Due to the complexities of the defence systems, their acquisition entails accomplishment of activities related to analysis, design, development, test, production, sustainment, modification and disposal. Further, the activities have to be carried out in a concurrent and well-synchronised manner to satisfy the users, save time and incur least expenditure. On the other hand, off-the-shelf procurement is a much simpler process.

India Has No Acquisition Procedure
Procurement, and not acquisition, has been India’s preferred method. Whereas India has a detailed Defence Procurement Procedure (DPP) which is updated at regular periodicity, it is highly incongruous that no need has ever been felt to evolve an acquisition policy and promulgate necessary procedure. Inexplicably, DPP declares that it covers all cases of capital acquisitions. Thus, most acquisitions have been reduced to simple procurements.
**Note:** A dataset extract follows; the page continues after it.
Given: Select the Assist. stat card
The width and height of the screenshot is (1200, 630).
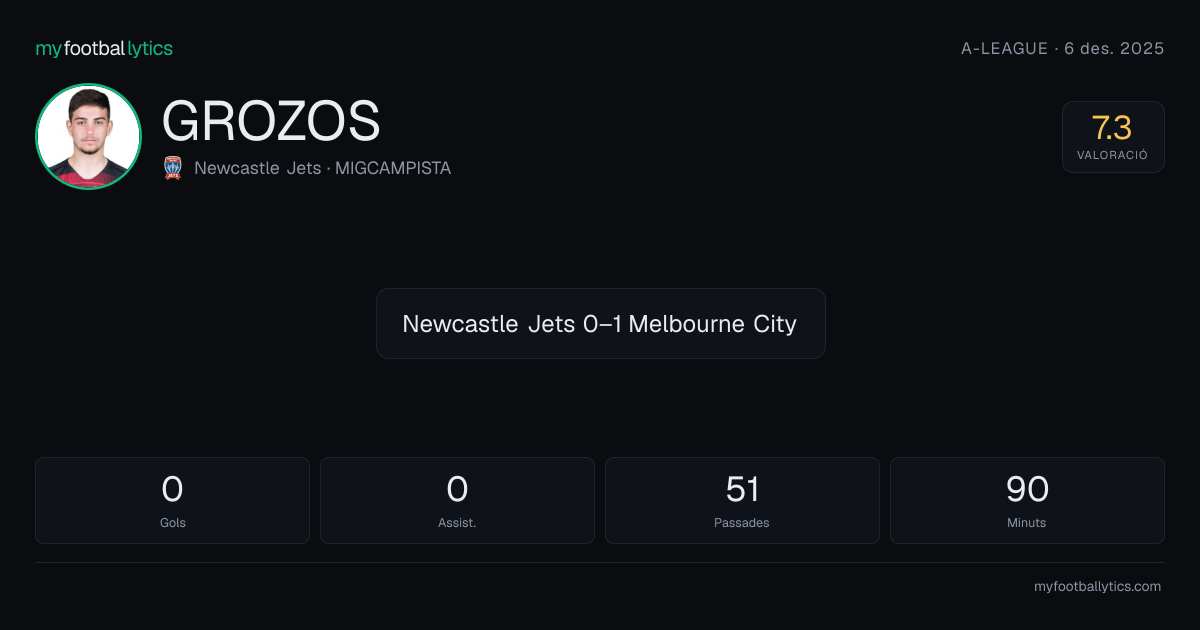Looking at the screenshot, I should click(457, 500).
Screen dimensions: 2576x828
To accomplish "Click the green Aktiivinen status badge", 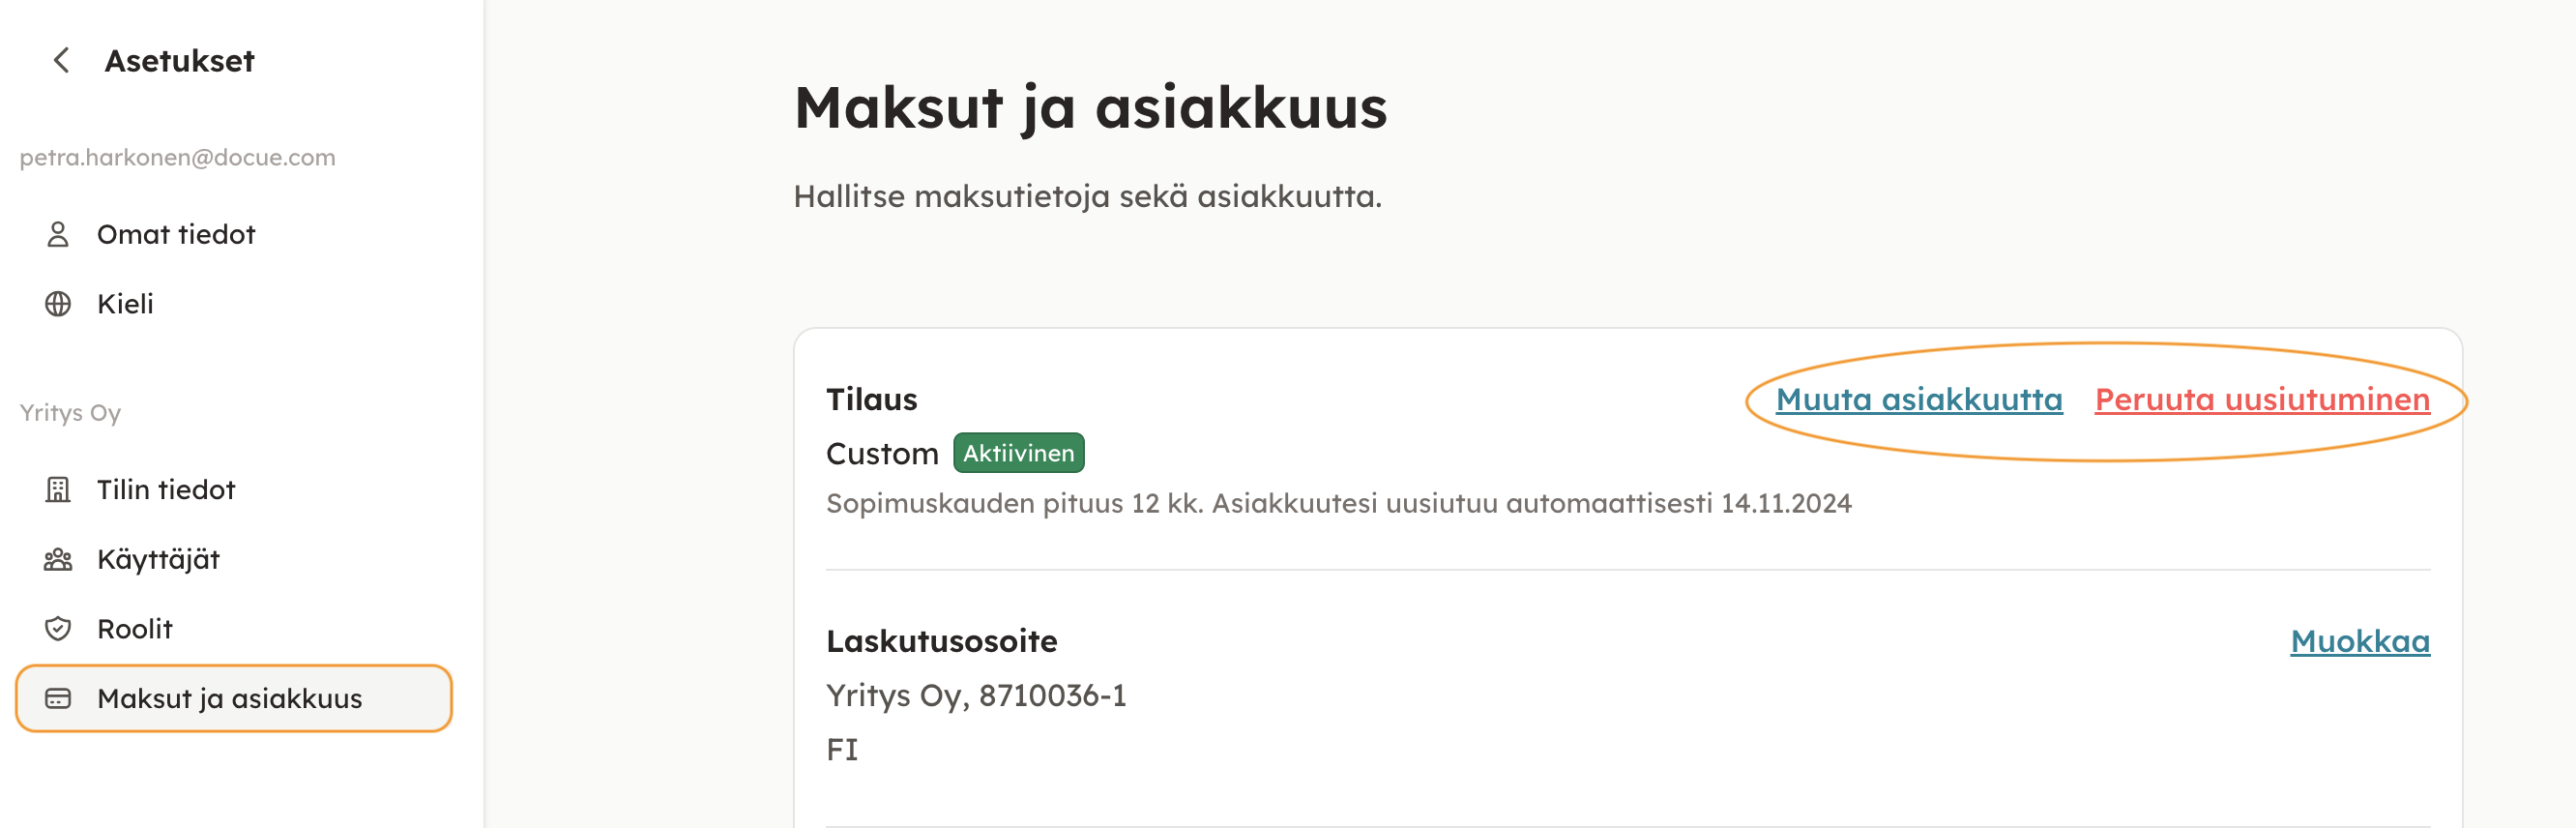I will click(x=1018, y=454).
Proposals containing demand for new equipment are initiated by the Service Headquarters (SHQ) and are debated at length by the Categorisation Committee at the Headquarters Integrated Defence Staff (HQ IDS) to recommend the route to be adopted. Every proposal is categorised as per the projected urgency of equipment, total quantity demanded, indicative cost and nature of technology involved. The Defence Acquisition Council is the overarching authority that accords final approval as regards the route to be followed for fulfilling the demand of the services.

DPP specifies three basic routes for obtaining defence equipment, i.e. ‘Buy’, ‘Buy and Make’ and ‘Make’. Whereas ‘Buy’ means outright purchase of the complete requirement; ‘Buy and Make’ implies purchase of part requirement from a foreign vendor and production of the balance quantity under licence in India; and ‘Make’ denotes indigenous development of the equipment to meet the complete requirement. As is evident, ‘Buy’ and ‘Buy and Make’ are pure procurement mechanisms and entail purchase of off-the-shelf equipment from Indian and foreign vendors. See Illustration 1.